Three promises or expressions within unity embody the role of Israel as Yahweh's preferred servant nation. Israel will serve as (1) special possession among all nations; (2) a kingdom of priests; and (3) a holy nation. Yahweh first promises that Israel, if it obeys, will be its "esteemed possession among all peoples" (verse 5b). The term "treasure possession" is commonly referred to as "esteemed possession," "personal possession," or "treasure" (BDB, 688; Halot742). The term is twice attested in Ugaritic, where it appears in parallel with "servant" and expresses the relationship within the Supremacy Vassal Confederations, in which the vassal is identified as the exclusive property or esteemed possession of God. The term thus emphasizes that Yahweh has property rights to the devotional and undivided ministry of his vassal. Israel thus occupies a privileged position as the special nation that commissions God as his special and faithful representative to the nations of the earth. Second, the Lord promises that Israel will be a kingdom of priests. This latter sentence has led to heated discussions. (7) While at least four options have been proposed for the meaning of the proposition, the most probable sense is an attributive genitive theorem: "kingdom of priests" or "priestly kingdom" the most common use and meaning of the construct genitive. It is also most consistent with the meaning of the first Hebrew term, which means "kingdom" rather than "king" everywhere and more in line with the parallel phrase "holy nation". The emphasis would be on the status of Israel as the kingdom of God, theocratic rule and its function as a mediator or priestess towards other nations. Third, Yahweh promises that Israel will act as a "holy nation." The emphasis here is on Israel's role as an ethical model for the nations that reflects God's own character. Israel is to be the paradigm of the theocratic rule that radiates the glory of God and encourages the nations to worship properly.

After examining the theme of God's concern for the Pentateuch nations, I will next go on and examine this motif in the Psalter and in the Book of Isaiah.

(1) Charles H. H. Scobie, "Israel and the Nations: An Essay in Biblical Theology" TynBull 43 (1992): 285.

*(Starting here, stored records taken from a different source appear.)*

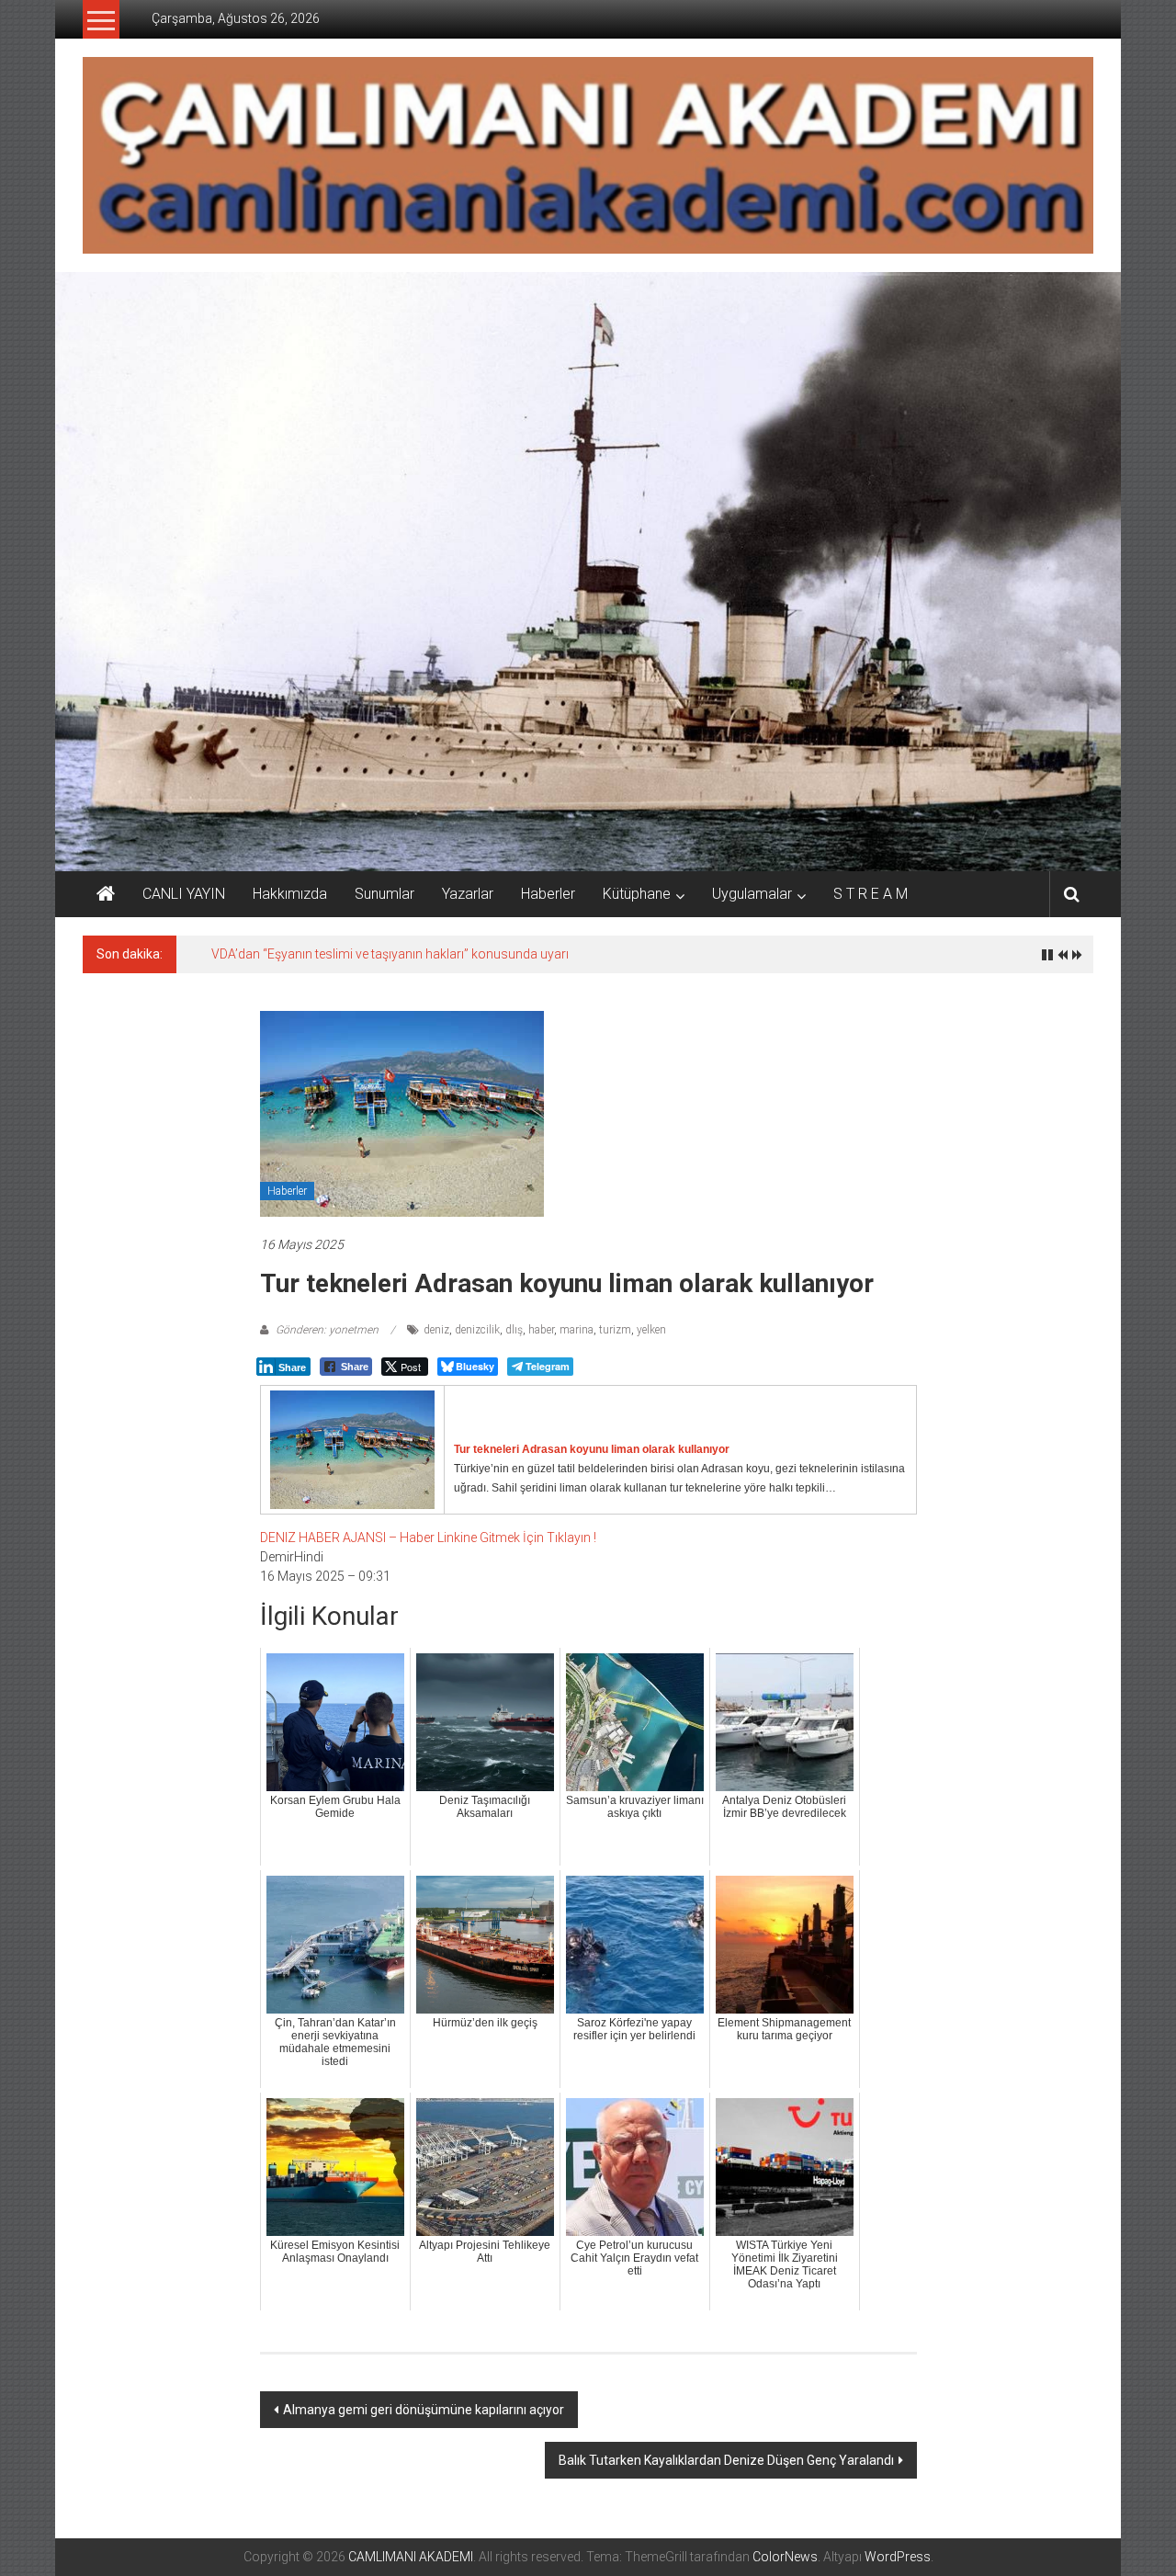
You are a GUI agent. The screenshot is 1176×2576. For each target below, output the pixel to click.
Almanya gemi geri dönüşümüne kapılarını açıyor (423, 2409)
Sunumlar (384, 893)
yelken (651, 1329)
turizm (615, 1329)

(2) I am committed to the following studies: Michael A. Grisanti, "The Missing Mandate: Missions in the Old Testament", in Missions in a New Millennium: Change and Challenges in World MissionsEd. W. Edward Glenny and William H. Smallman, 43-68 (Grand Rapids: Kregel, 2000), 44-57; Craig Ott and Stephen J. Strauss, Meeting the theology of mission: biblical foundations, historical developments and current topics (Grand Rapids: Baker, 2010), 6-21.

(3) This is the most common use of the Niphal and gives the best sense in context (Waltke and O & # 39; Connor, p. 395).

(4) Wright, "Old Testament and Christian Mission", 39.

(5) Ibid., 40.

(6) Alva J. McClain, The size of the kingdom62-63.

(7) See Walter C. Kaiser Jr., "Exodus," in The bible commentary of the exhibitor2, 417.